Some data:

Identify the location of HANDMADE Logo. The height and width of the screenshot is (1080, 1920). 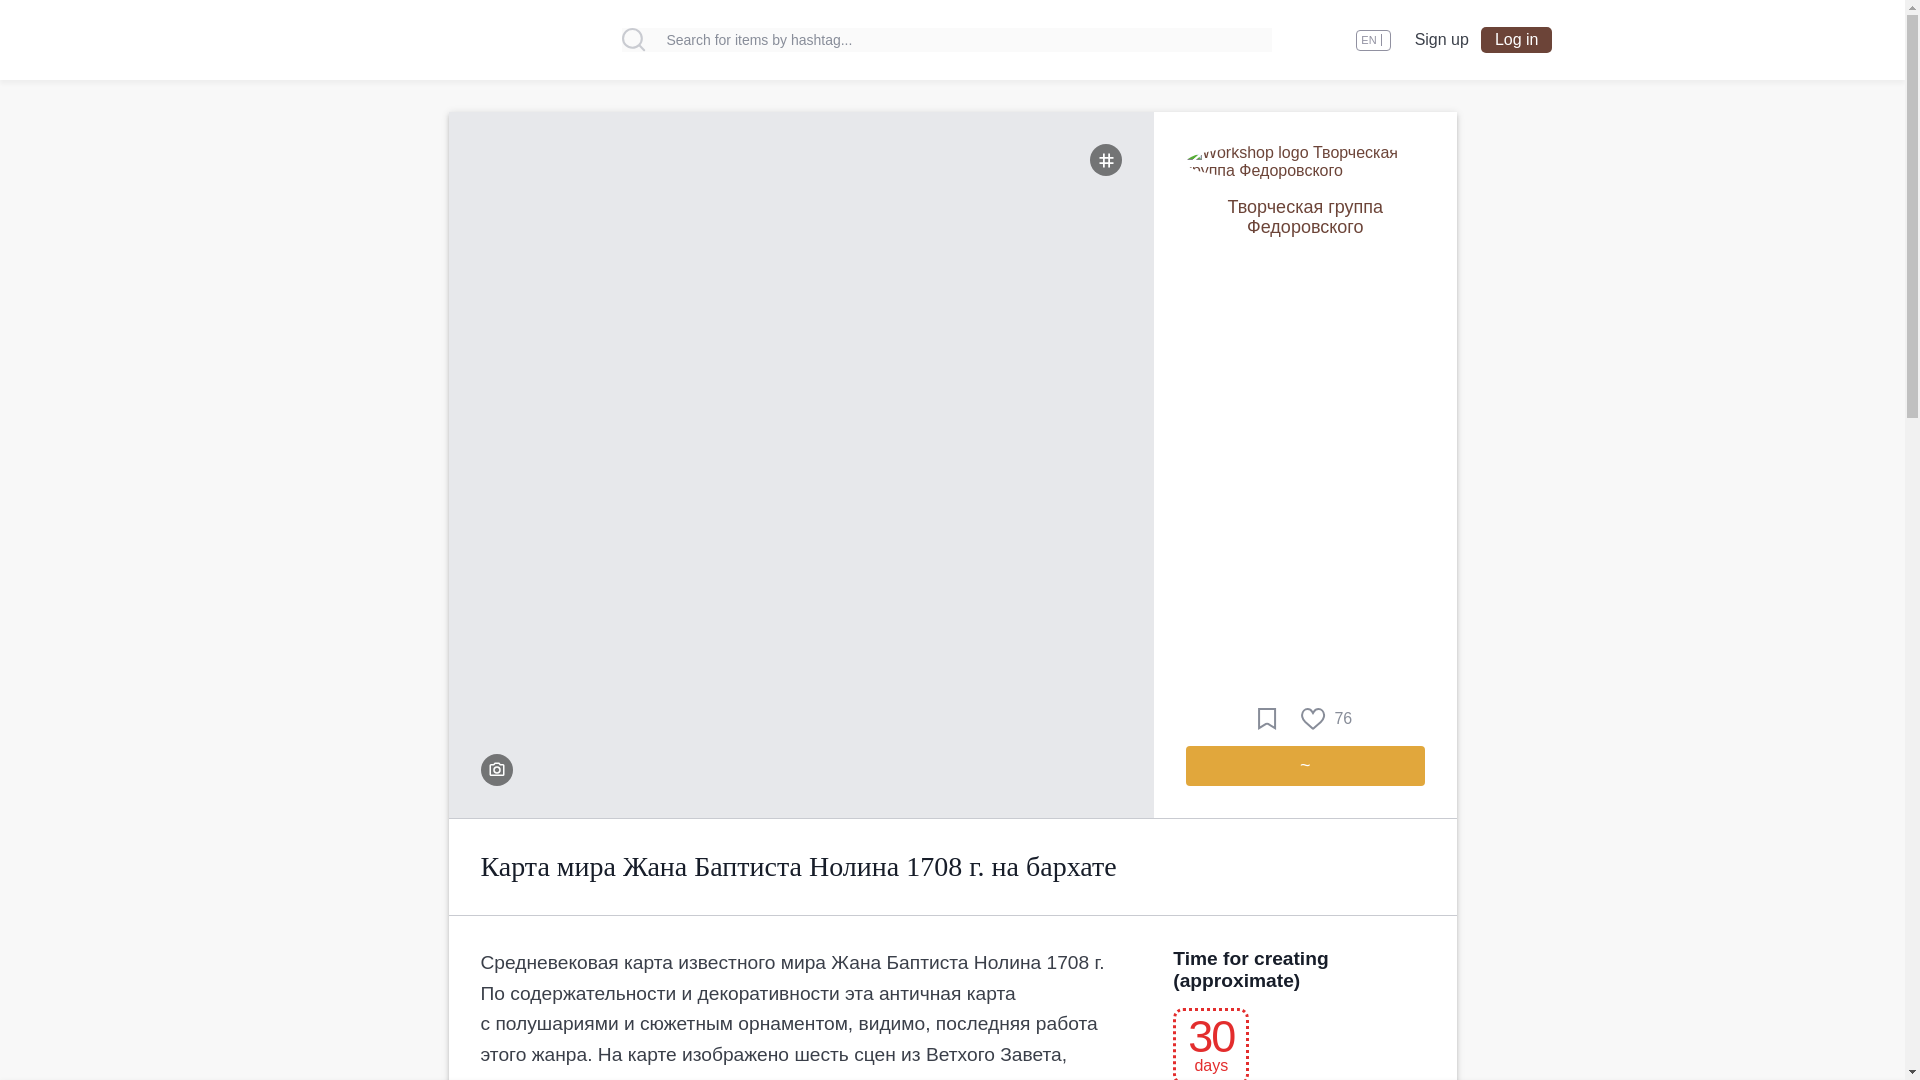
(444, 40).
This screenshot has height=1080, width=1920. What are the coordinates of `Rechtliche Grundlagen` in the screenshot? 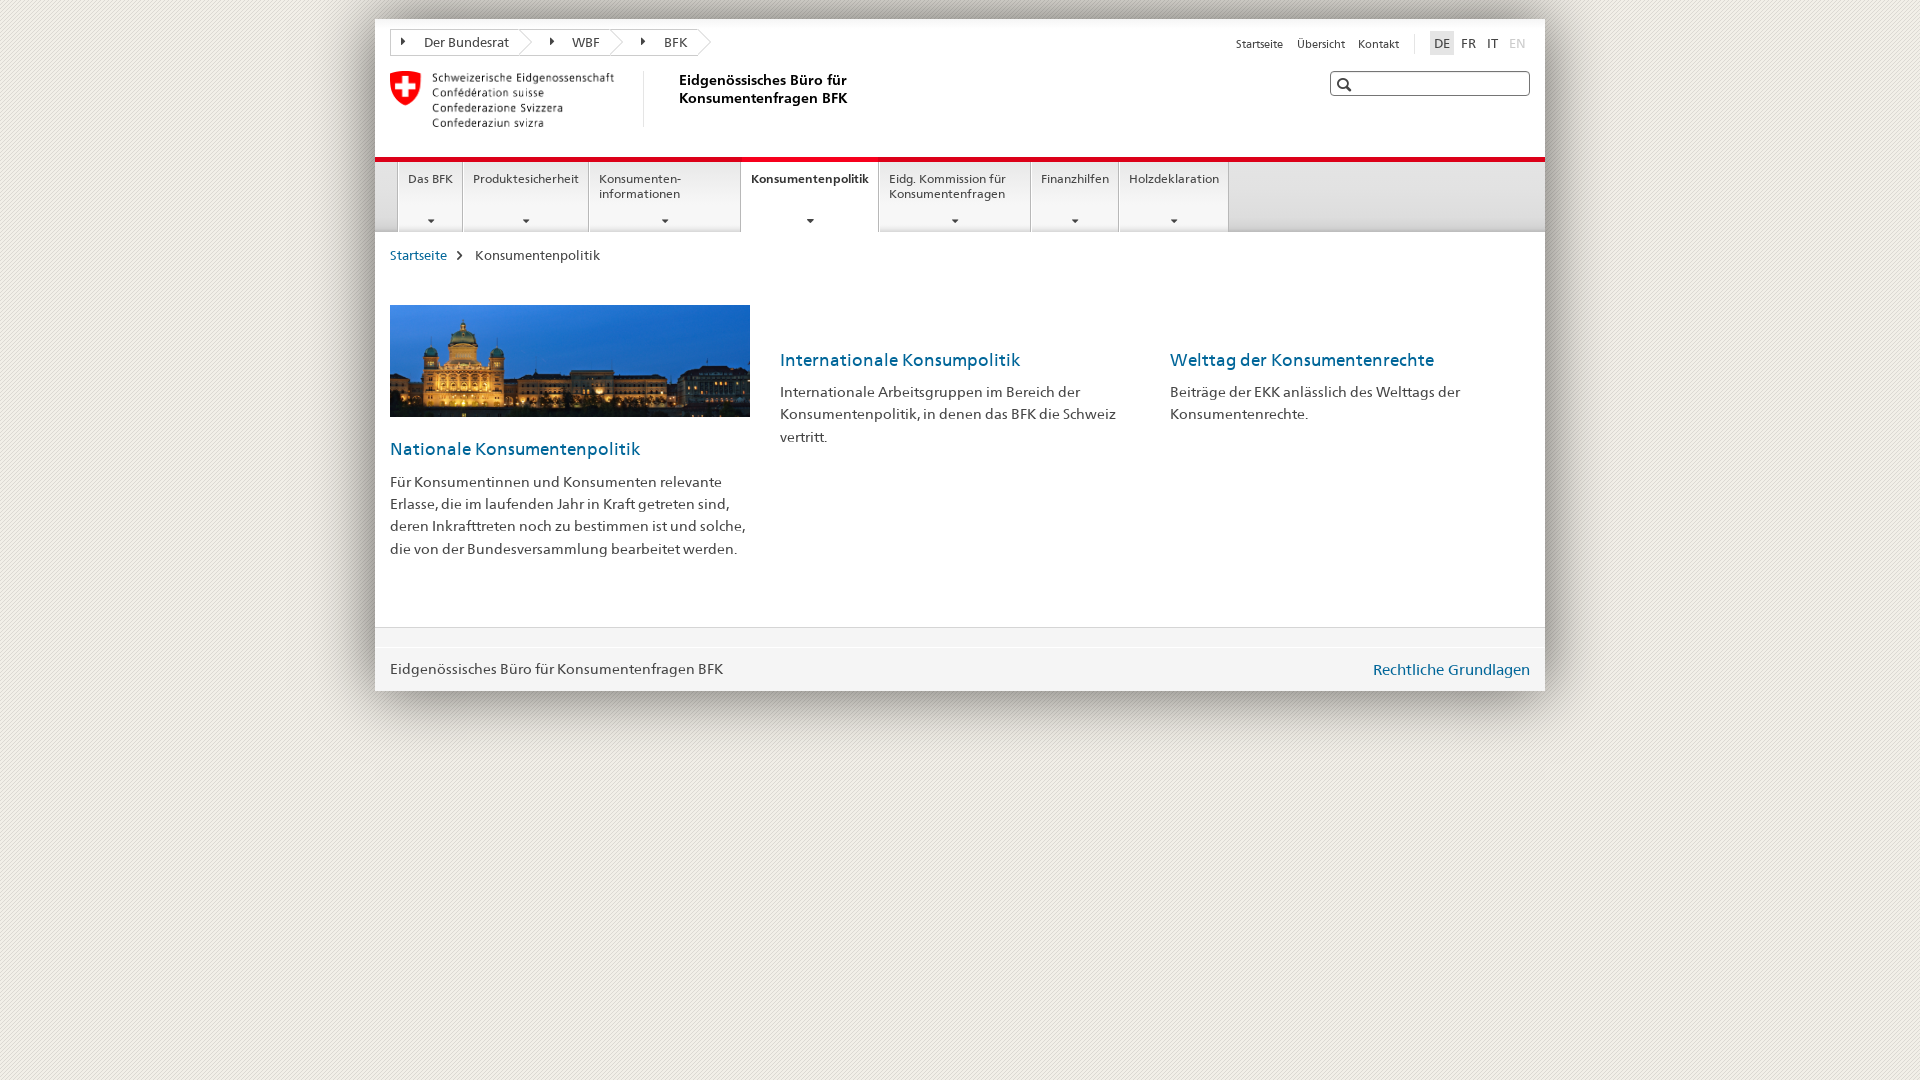 It's located at (1452, 670).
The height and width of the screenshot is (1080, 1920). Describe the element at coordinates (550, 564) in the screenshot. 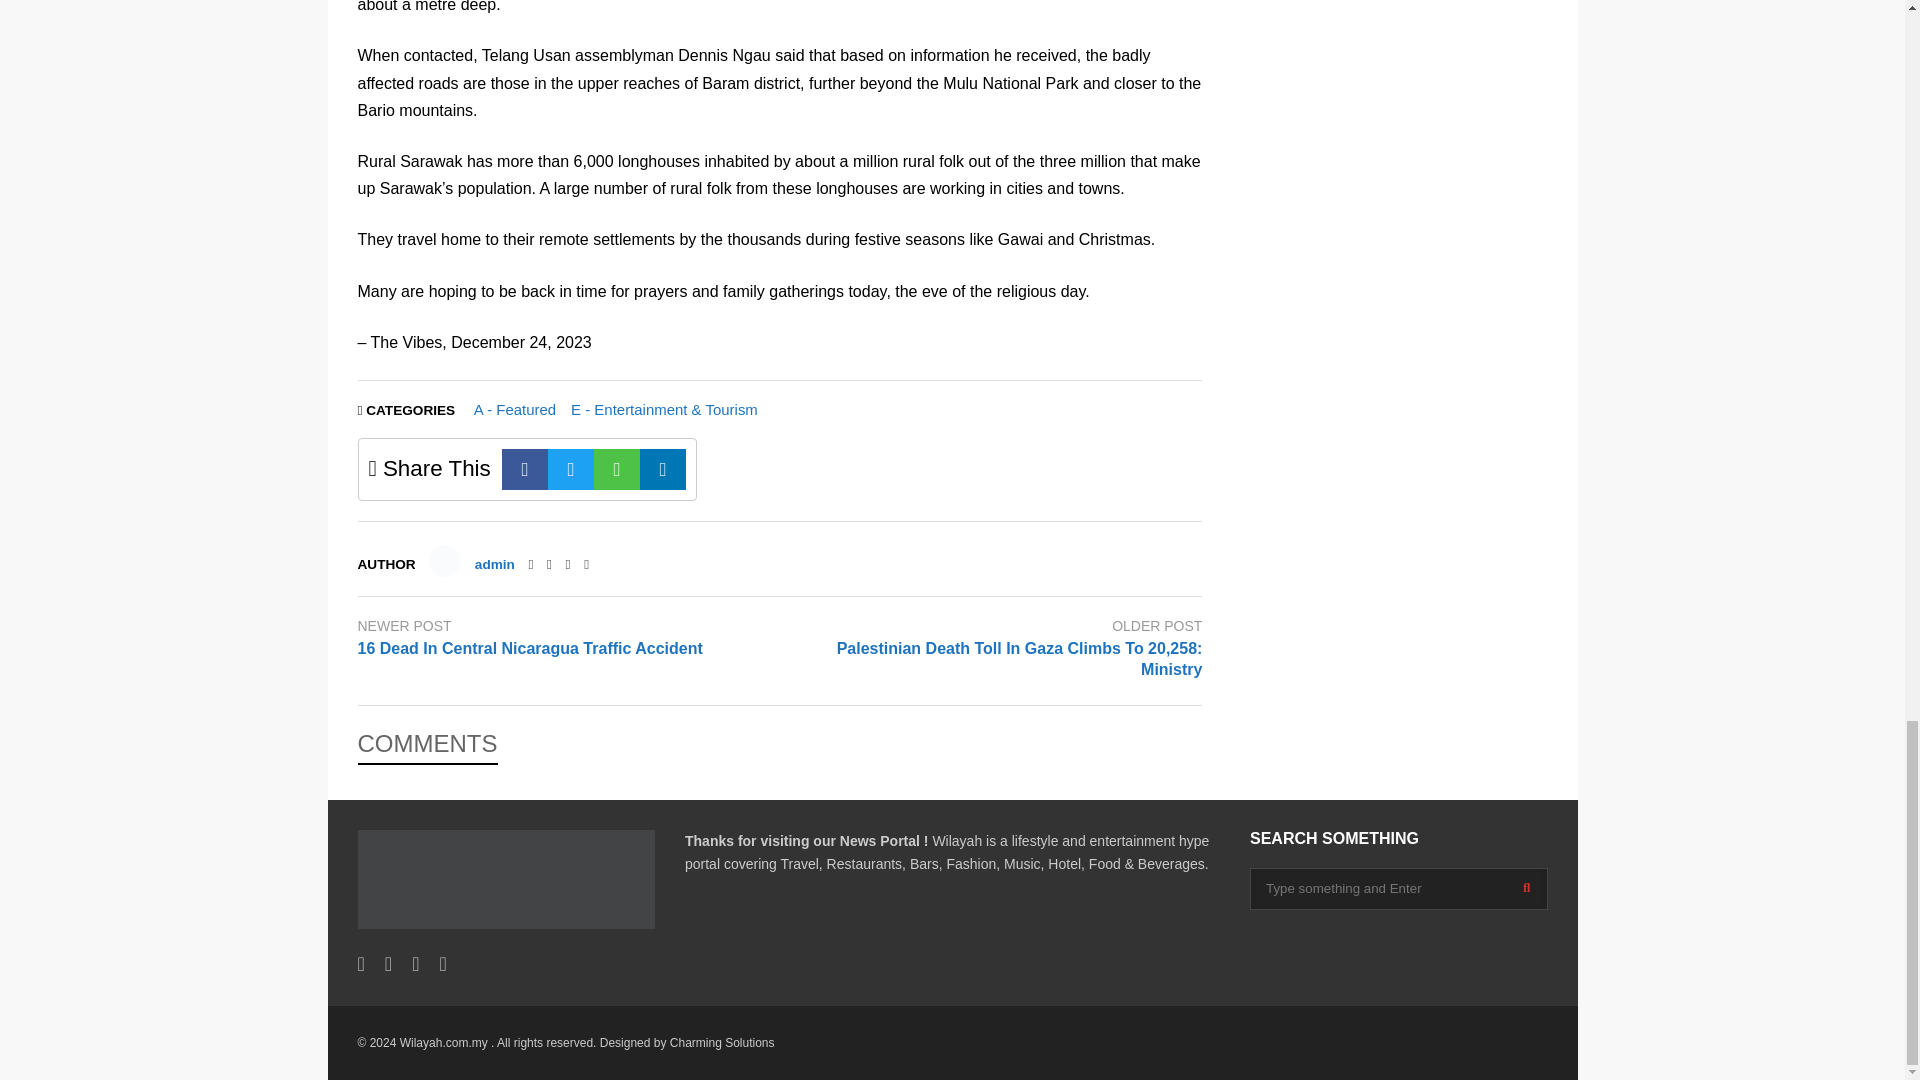

I see `Twitter` at that location.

PROBLEM DETAILS:
Arrange as a numbered list the lines from the one containing "The height and width of the screenshot is (1080, 1920). Describe" through the end of the data, omitting blank lines. Leave the pictures out.

TASK OUTPUT:
1. The height and width of the screenshot is (1080, 1920). Describe the element at coordinates (550, 564) in the screenshot. 
2. I see `Twitter` at that location.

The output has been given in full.